Poids des postes de consommation des
ménages
liés au logement et au transport depuis
1990
De haut en bas : logement hors énergie (16,2 % en 1990, 22,5 % en 2017), achat et utilisation de véhicules hors carburants (9,6 % contre 8,2 % en 2017), énergie logement + carburants (7,5 % contre 7,2 %), énergie pour le logement (4,0 % contre 4,2 %), carburants (3,5 % contre 3,0 %) et services de transport (1,8 % contre 2,5 %)
Source : comptes nationaux Insee, cités par la direction générale de l'énergie et du climat
II. La proposition de loi initiale
Le présent article propose d' exonérer les ménages qui bénéficient du chèque énergie du paiement de la TICGN prévue à l'article 266 quinquies du code des douanes et de la CSPE prévue à l'article 266 quinquies C du même code.
Cette double exonération est justifiée, dans l'exposé des motifs de la proposition de loi par le fait, pour la première, que la TICGN est « amenée à augmenter progressivement chaque année » et, pour la seconde, que les ménages précaires ne devraient pas être redevables d'une contribution servant principalement à financer les énergies renouvelables et dont le montant est, dans certains cas, supérieur aux « tarifs sociaux » qu'ils perçoivent.

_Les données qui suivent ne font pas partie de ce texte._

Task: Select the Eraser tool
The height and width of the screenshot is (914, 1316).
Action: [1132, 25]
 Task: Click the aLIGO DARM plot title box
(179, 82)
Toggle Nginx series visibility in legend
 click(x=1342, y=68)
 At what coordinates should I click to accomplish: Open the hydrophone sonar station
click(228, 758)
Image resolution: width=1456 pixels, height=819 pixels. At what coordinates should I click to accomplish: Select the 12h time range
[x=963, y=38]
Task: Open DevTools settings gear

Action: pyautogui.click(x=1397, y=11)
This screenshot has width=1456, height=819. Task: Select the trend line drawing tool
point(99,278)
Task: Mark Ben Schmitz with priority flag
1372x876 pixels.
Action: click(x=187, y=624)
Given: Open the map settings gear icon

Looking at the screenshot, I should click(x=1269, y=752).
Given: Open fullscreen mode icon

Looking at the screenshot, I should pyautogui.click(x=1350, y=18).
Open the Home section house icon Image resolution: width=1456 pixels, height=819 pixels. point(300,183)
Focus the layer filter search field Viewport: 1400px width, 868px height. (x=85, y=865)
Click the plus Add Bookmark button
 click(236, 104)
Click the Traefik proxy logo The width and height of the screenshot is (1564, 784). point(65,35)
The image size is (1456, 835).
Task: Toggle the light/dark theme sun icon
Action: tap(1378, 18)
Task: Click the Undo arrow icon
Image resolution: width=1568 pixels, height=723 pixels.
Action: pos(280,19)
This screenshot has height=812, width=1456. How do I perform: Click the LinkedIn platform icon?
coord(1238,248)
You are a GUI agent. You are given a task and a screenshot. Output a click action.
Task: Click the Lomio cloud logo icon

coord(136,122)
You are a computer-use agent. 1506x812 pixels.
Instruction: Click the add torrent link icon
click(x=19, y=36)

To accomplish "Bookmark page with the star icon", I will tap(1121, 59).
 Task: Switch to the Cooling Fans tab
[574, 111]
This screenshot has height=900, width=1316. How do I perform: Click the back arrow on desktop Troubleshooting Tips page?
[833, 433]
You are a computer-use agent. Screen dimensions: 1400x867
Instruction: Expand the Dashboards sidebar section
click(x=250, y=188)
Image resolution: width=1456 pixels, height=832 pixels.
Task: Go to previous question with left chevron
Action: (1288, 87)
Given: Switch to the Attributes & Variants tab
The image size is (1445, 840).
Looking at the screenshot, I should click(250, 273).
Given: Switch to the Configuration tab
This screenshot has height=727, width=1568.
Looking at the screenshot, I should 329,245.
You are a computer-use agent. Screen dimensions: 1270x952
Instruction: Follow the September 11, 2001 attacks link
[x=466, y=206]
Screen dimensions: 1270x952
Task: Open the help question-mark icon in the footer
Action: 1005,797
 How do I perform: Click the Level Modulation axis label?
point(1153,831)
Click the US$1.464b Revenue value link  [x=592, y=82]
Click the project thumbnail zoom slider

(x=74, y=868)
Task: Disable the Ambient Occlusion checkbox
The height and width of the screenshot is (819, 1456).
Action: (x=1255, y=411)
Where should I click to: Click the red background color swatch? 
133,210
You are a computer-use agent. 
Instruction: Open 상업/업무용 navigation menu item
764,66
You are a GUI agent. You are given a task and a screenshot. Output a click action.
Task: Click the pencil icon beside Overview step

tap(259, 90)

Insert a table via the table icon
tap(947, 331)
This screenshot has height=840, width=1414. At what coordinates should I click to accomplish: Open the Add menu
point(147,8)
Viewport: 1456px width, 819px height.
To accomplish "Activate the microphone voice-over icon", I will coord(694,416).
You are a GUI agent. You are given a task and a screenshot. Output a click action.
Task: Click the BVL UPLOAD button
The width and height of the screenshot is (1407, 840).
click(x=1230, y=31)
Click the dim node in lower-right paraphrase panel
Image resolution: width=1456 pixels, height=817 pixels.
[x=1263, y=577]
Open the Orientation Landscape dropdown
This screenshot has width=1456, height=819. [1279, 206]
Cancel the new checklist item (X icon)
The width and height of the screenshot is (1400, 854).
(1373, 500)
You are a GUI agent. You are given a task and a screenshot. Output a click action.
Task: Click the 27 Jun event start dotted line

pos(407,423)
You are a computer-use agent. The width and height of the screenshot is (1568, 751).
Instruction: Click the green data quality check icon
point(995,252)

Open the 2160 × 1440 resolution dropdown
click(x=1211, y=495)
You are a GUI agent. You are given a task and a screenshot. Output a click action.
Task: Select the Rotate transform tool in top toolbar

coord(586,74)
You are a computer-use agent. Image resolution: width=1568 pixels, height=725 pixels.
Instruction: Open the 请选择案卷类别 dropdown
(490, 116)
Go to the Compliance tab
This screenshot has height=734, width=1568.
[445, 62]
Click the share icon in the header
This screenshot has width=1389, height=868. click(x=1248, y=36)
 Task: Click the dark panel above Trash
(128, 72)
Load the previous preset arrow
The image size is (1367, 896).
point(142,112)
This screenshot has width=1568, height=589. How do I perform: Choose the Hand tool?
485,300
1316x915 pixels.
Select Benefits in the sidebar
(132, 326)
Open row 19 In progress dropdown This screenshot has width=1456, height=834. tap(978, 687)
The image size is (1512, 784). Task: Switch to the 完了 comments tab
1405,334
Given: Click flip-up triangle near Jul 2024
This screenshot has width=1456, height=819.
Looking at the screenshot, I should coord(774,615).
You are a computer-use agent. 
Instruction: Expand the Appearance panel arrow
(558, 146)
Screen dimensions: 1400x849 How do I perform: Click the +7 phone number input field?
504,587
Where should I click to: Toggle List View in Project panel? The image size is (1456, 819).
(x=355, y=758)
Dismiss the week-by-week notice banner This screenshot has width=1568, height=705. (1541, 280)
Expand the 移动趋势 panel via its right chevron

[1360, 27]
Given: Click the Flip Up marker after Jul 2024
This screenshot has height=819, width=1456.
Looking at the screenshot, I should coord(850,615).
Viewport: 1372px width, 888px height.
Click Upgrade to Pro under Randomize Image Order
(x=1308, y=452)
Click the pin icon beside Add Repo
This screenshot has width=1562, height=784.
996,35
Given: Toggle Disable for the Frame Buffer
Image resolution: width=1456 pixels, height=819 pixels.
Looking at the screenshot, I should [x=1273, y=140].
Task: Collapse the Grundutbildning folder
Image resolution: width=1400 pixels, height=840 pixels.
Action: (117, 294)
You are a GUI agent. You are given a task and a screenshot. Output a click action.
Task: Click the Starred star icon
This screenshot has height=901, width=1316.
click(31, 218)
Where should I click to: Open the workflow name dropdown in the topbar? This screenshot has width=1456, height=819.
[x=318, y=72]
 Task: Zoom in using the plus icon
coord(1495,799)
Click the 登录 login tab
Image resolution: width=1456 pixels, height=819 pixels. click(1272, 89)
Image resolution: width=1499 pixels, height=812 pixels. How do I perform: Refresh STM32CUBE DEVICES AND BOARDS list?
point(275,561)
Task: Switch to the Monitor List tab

III. La position de votre commission
Bien que partageant la volonté des auteurs de la proposition de la loi d'alléger la facture d'électricité et de gaz des ménages les plus précaires, votre rapporteur estime que la solution proposée par le présent article, qui consisterait à les exonérer de deux taxes, ne peut être retenue au vu des difficultés juridiques et pratiques qu'elle soulève et qui invitent à privilégier d'autres modes d'action. Du reste, à supposer même que ces difficultés soient surmontables, votre rapporteur ne serait pas favorable, sur un plan plus philosophique, à ce que les ménages précaires ne participent pas, comme les autres, au financement des charges communes, la redistribution à leur profit devant s'opérer par des aides directes - le cas échéant renforcées - dont c'est l'objet, davantage que par une modulation de la fiscalité énergétique.
Sur le plan juridique d'abord, les droits d'accises 35 ( * ) que sont la TICGN et la CSPE sont régis par deux directives européennes de 2003 et 2008 36 ( * ) qui n'autorisent l'application de taux différenciés d'accises que dans certains cas limitativement énumérés 37 ( * ) :
- lorsque les taux différenciés sont directement liés à la qualité du produit,
- lorsque les taux différenciés dépendent des niveaux quantitatifs de consommation de l'électricité et des produits énergétiques pour le chauffage,
- pour les utilisations suivantes : les transports publics locaux de passagers (y compris les taxis), la collecte des déchets, les forces armées et l'administration publique, les personnes handicapées, les ambulances,
- entre la consommation professionnelle et non professionnelle des produits énergétiques et de l'électricité.
En outre, le droit européen permet aux États membres d'appliquer des exonérations totales ou partielles ou des taux réduits à l'électricité, au gaz naturel, au charbon et aux combustibles solides consommés par les ménages 38 ( * ) , mais pas d'appliquer des régimes d'exonération ou de taux différents entre les ménages . Dès lors, le soutien aux ménages modestes doit nécessairement passer par des aides directes plutôt que par des dispositifs d'exonération ou de réduction fiscale. Il en est de même, du reste, en matière de TVA, dont le taux ne peut être différencié en fonction du revenu des ménages, à une seule exception près, pour favoriser l'accession sociale à la propriété 39 ( * ) .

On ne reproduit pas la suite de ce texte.